● **Document extract**:
--- START ---

[PATCH UPDATE] x86: ignore spurious faults

All of lore.kernel.org
 help / color / mirror / Atom feed

From: Jeremy Fitzhardinge <jeremy@goop.org>
To: Harvey Harrison <harvey.harrison@gmail.com>
Cc: Ingo Molnar <mingo@elte.hu>,
	Linux Kernel Mailing List <linux-kernel@vger.kernel.org>,
	Andi Kleen <ak@suse.de>
Subject: [PATCH UPDATE] x86: ignore spurious faults
Date: Wed, 23 Jan 2008 16:28:16 -0800	[thread overview]
Message-ID: <4797DBA0.5020909@goop.org> (raw)
In-Reply-To: <1201133916.16972.124.camel@brick>

When changing a kernel page from RO->RW, it's OK to leave stale TLB
entries around, since doing a global flush is expensive and they pose
no security problem.  They can, however, generate a spurious fault,
which we should catch and simply return from (which will have the
side-effect of reloading the TLB to the current PTE).

This can occur when running under Xen, because it frequently changes
kernel pages from RW->RO->RW to implement Xen's pagetable semantics.

--- END ---

● **Data shown**:
--- START ---

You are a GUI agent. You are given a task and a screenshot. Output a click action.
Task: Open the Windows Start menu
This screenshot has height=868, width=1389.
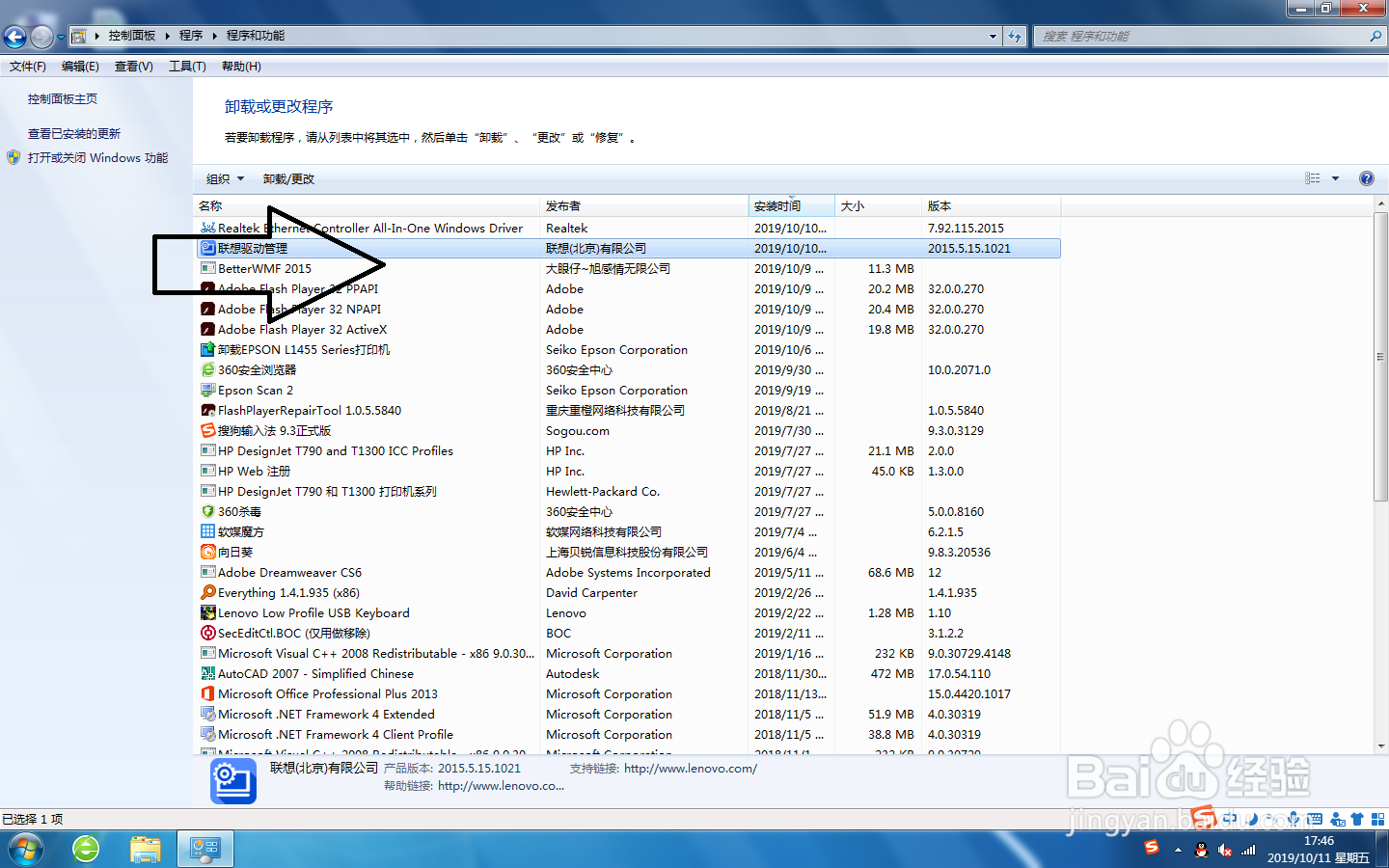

--- END ---

● **Required task 1**:
Answer these questions about the x86 spurious-fault patch email:
(a) Who sent the message?
(b) What two reasons does it give for why stale TLB entries may be left around when a kernel page changes from RO to RW?
(c) Why does the problem occur when running under Xen?
● **Required task 2**:
Reproduce the passage of the x86 spurious-fault patch email starting at "In-Reply-To: <1201133916.16972.124.camel@brick>" and ending at "the current PTE).", substituting "translation lookaside buffer" for "TLB".
● **Required task 3**:
Please extend the x86 spurious-fault patch email, writing on from its final sentence.

● **Expected output 1**:
(a) Jeremy Fitzhardinge <jeremy@goop.org>
(b) Doing a global flush is expensive, and the stale entries pose no security problem.
(c) Xen frequently changes kernel pages from RW->RO->RW to implement its pagetable semantics.

● **Expected output 2**:
In-Reply-To: <1201133916.16972.124.camel@brick>

When changing a kernel page from RO->RW, it's OK to leave stale translation lookaside buffer
entries around, since doing a global flush is expensive and they pose
no security problem.  They can, however, generate a spurious fault,
which we should catch and simply return from (which will have the
side-effect of reloading the translation lookaside buffer to the current PTE).

● **Expected output 3**:
It could also occur when using CONFIG_DEBUG_PAGEALLOC, since it avoids
doing a global TLB flush after changing page permissions.

Signed-off-by: Jeremy Fitzhardinge <jeremy@xensource.com>
Cc: Harvey Harrison <harvey.harrison@gmail.com>
---
 arch/x86/mm/fault_32.c |   50 ++++++++++++++++++++++++++++++++++++++++++++++++
 arch/x86/mm/fault_64.c |   50 ++++++++++++++++++++++++++++++++++++++++++++++++
 2 files changed, 100 insertions(+)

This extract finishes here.